Data records
********

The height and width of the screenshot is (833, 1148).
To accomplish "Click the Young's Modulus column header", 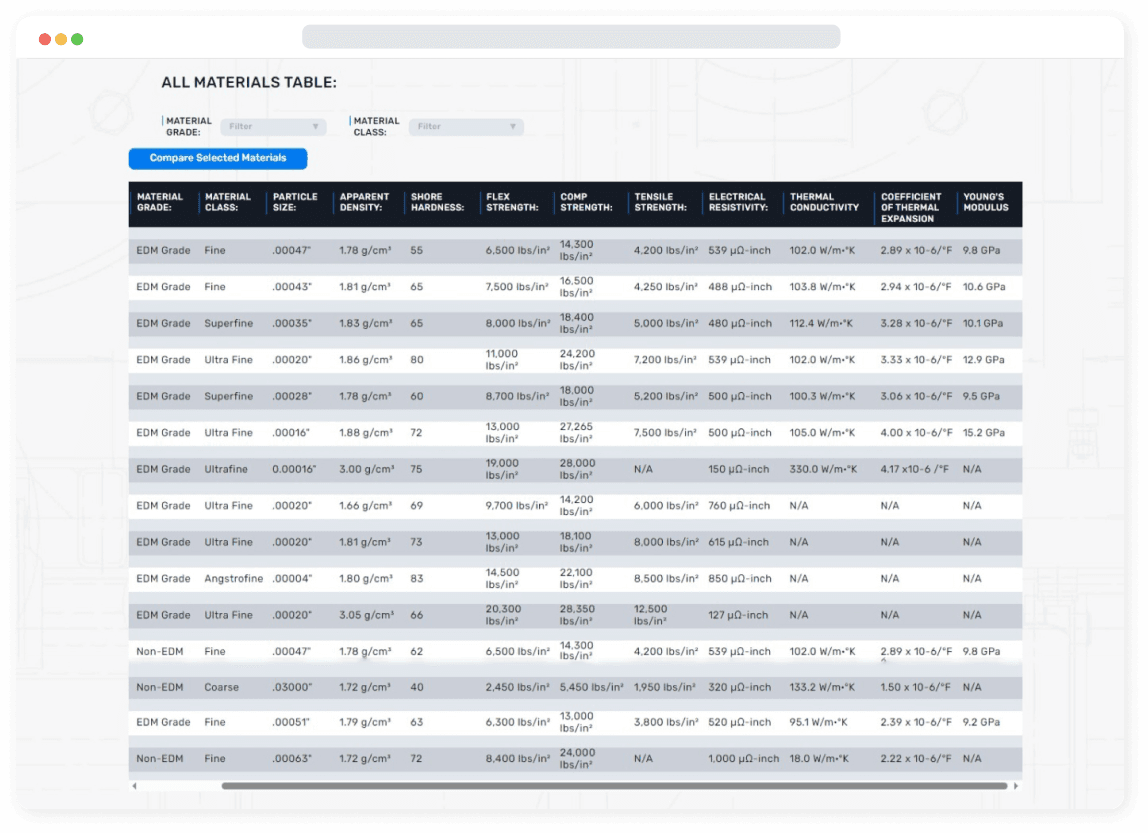I will point(984,202).
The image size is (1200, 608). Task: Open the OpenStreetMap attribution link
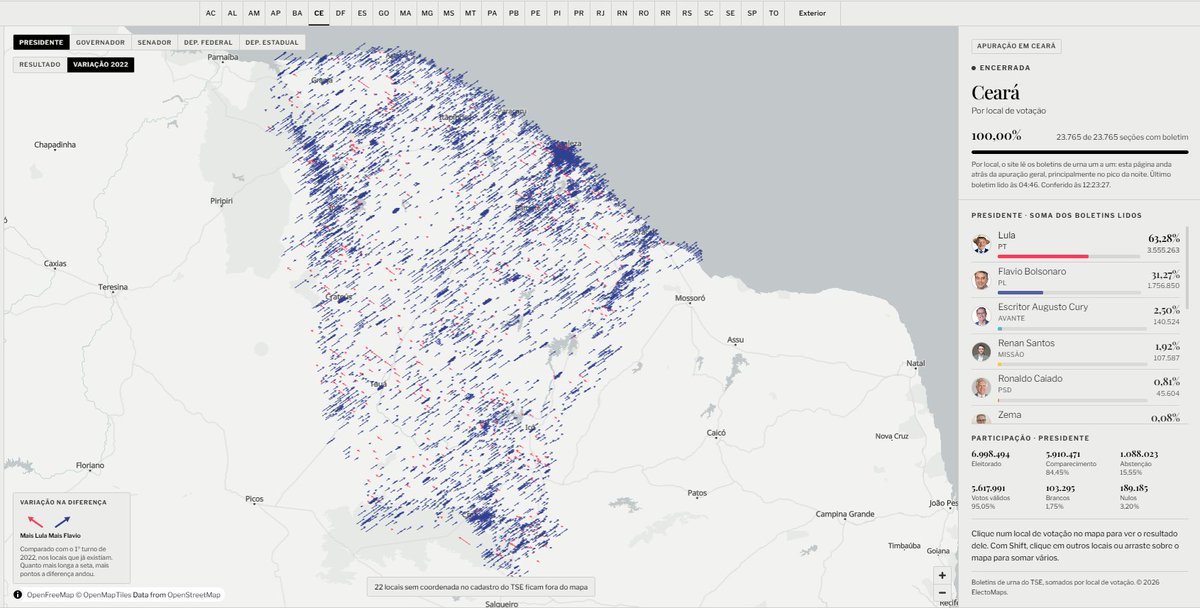194,595
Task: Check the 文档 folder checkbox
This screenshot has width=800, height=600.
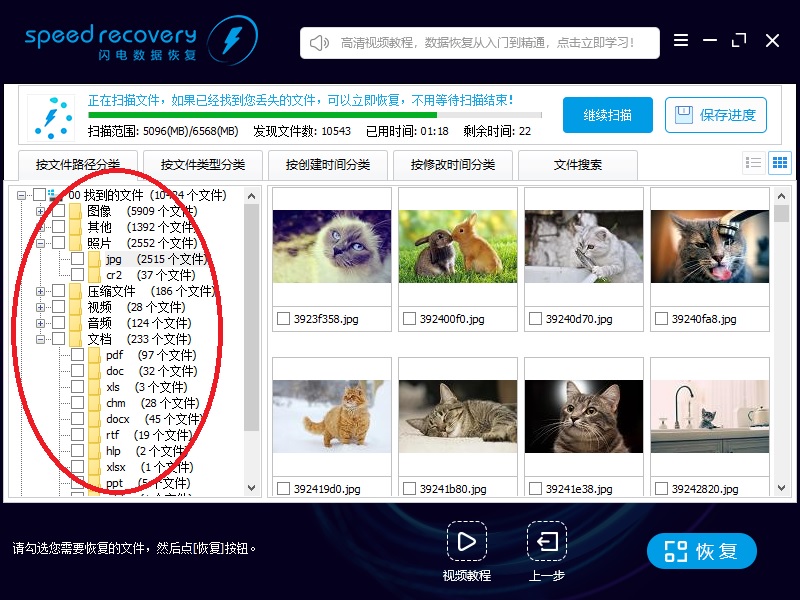Action: point(60,337)
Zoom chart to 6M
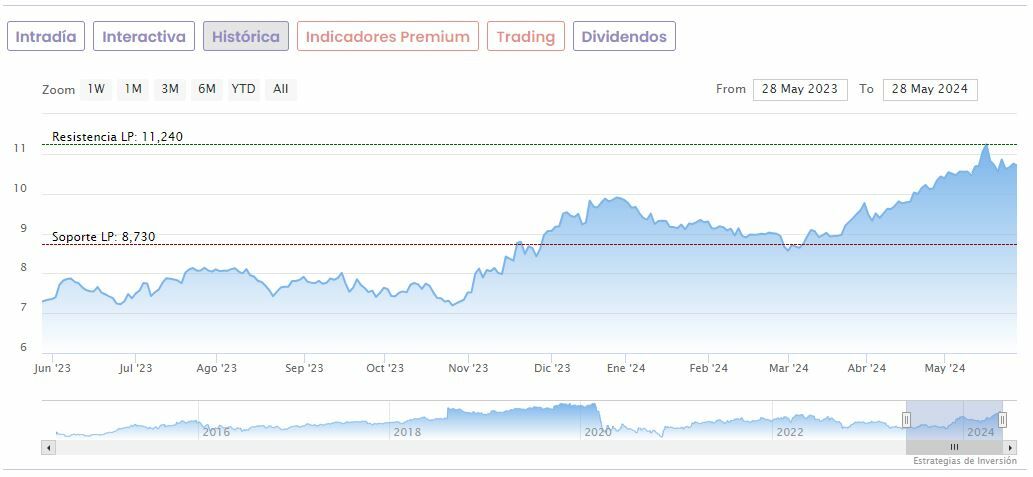Viewport: 1033px width, 477px height. coord(207,89)
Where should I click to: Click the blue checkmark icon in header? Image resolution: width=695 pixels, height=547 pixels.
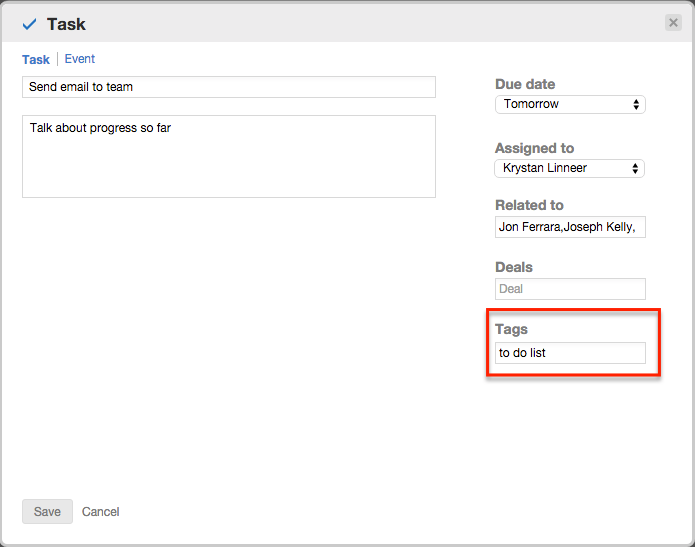pos(29,24)
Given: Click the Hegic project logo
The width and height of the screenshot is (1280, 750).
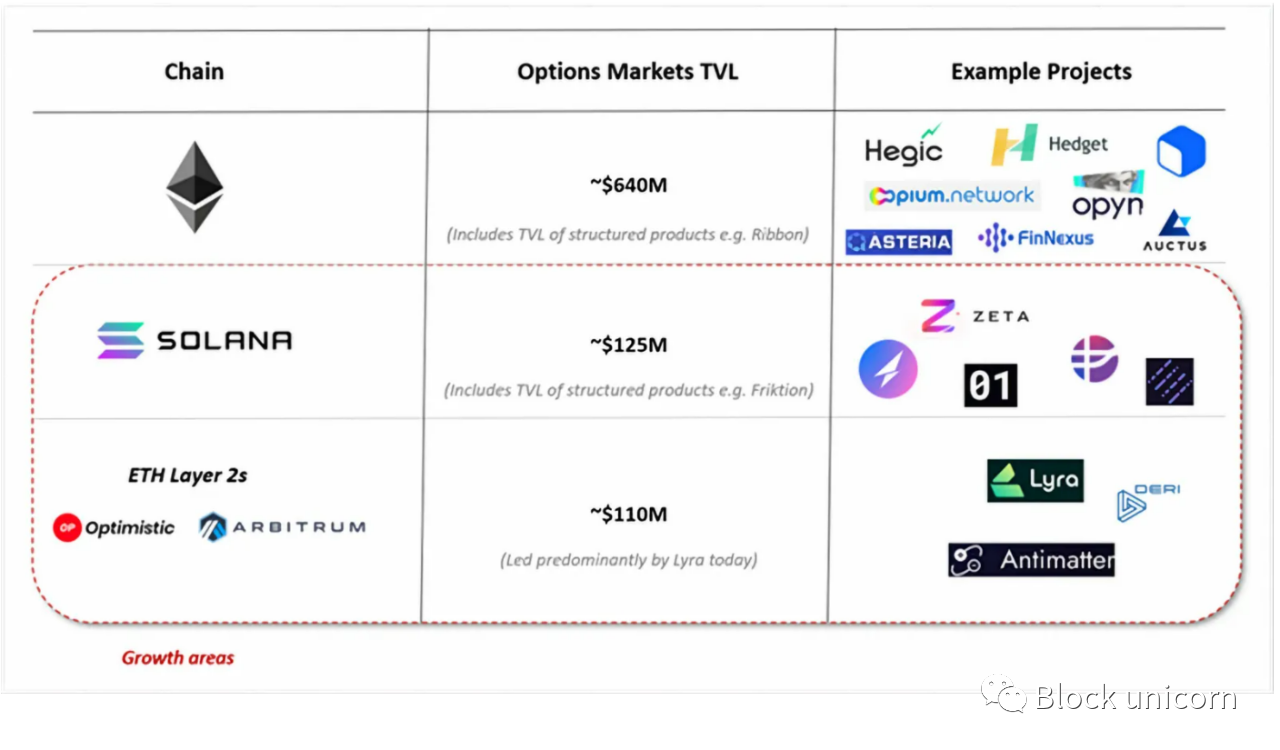Looking at the screenshot, I should coord(904,146).
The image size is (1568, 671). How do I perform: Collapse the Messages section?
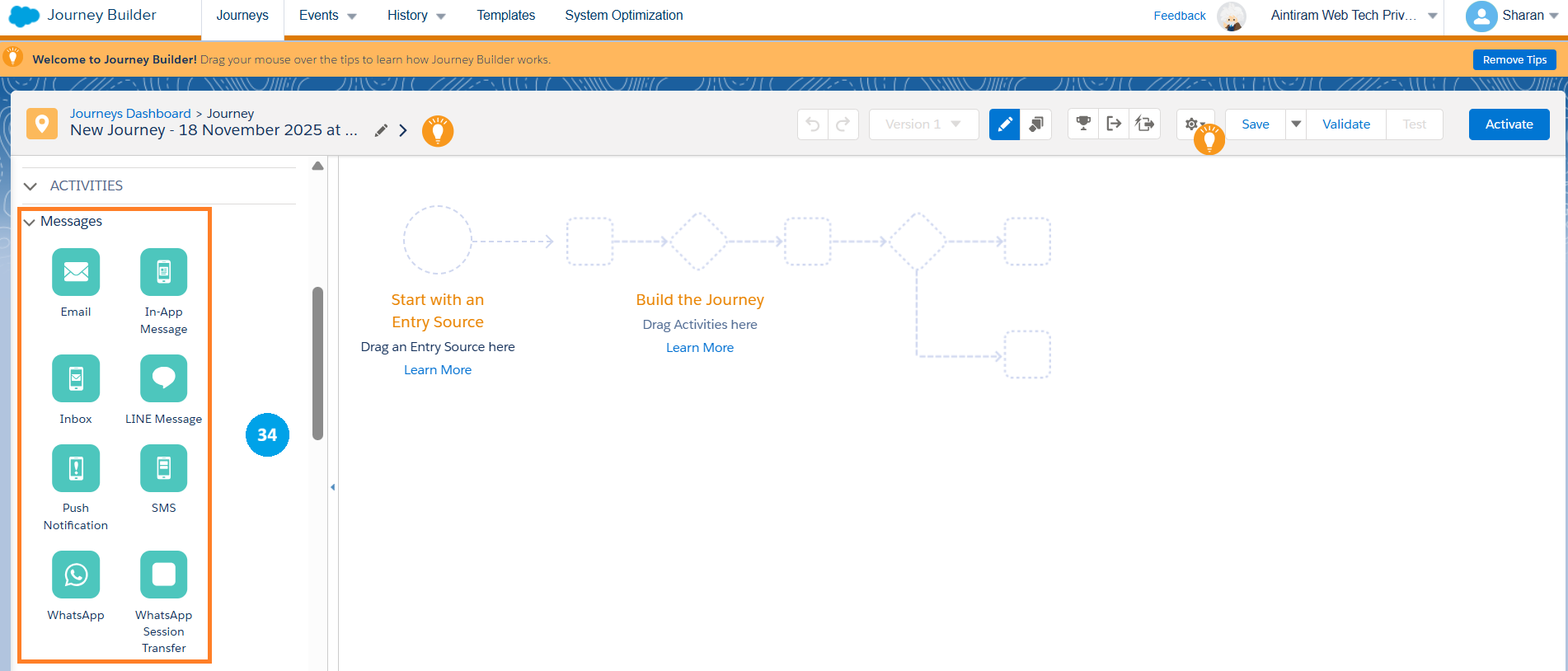(x=30, y=222)
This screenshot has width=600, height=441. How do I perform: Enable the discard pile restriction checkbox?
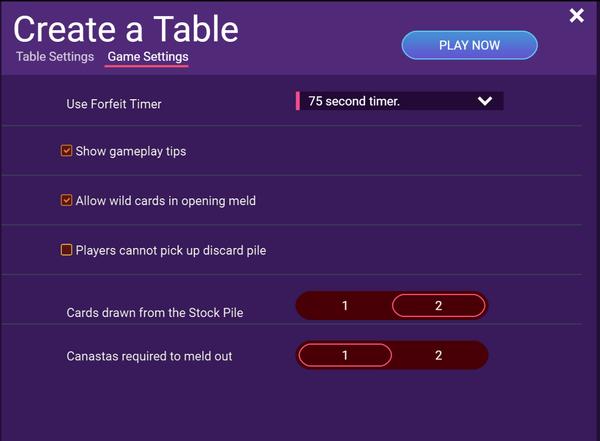[67, 250]
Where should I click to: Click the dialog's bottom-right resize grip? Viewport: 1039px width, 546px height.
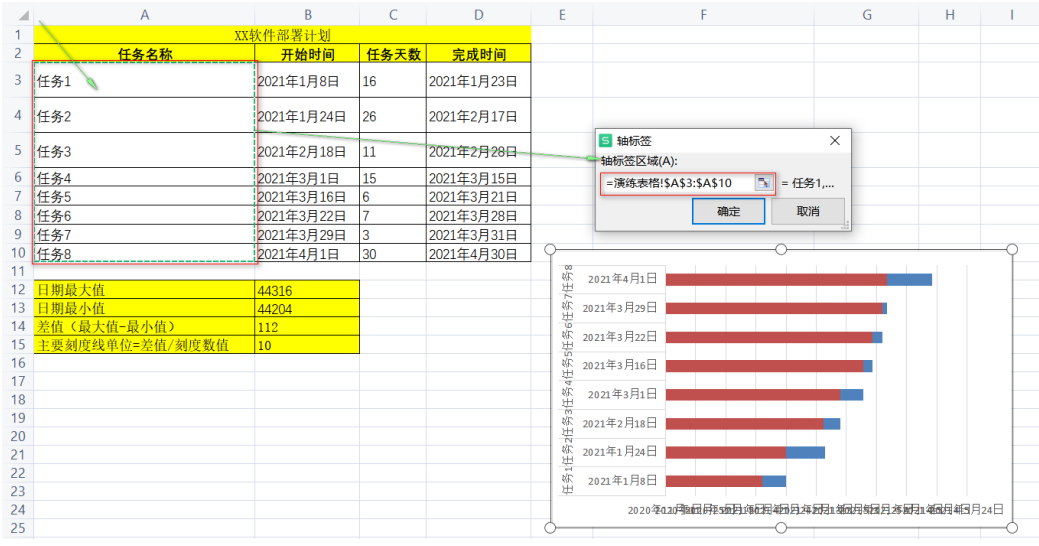[x=846, y=227]
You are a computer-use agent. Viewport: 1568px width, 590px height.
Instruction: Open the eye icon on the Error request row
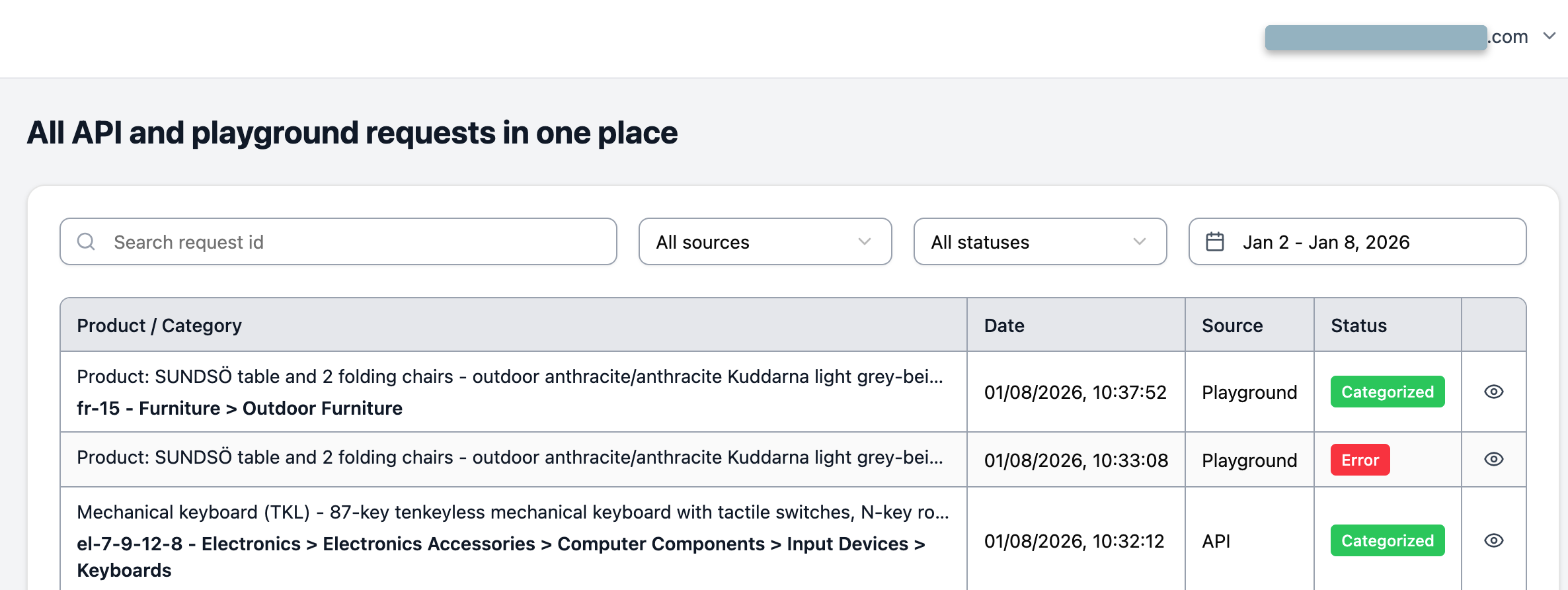coord(1493,459)
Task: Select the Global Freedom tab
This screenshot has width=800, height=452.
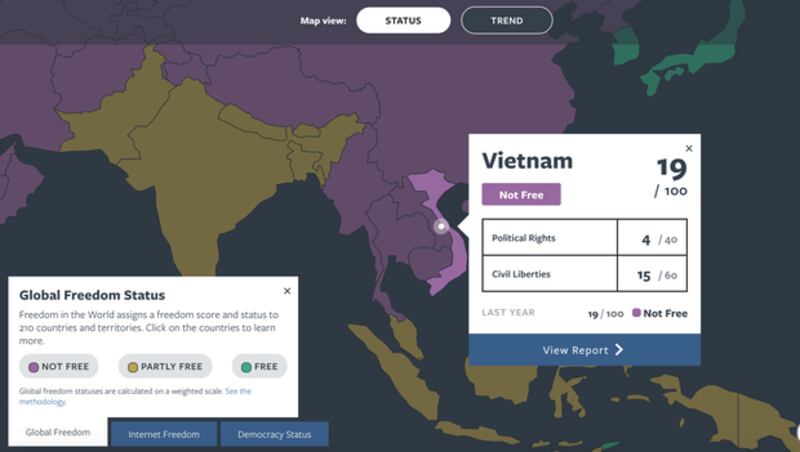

********

Task details
Lines from the one with "Task: Select the Global Freedom tab" through the final line of the records are the whole answer; print them exactly, minus any pictures.

Reply
Task: Select the Global Freedom tab
This screenshot has width=800, height=452.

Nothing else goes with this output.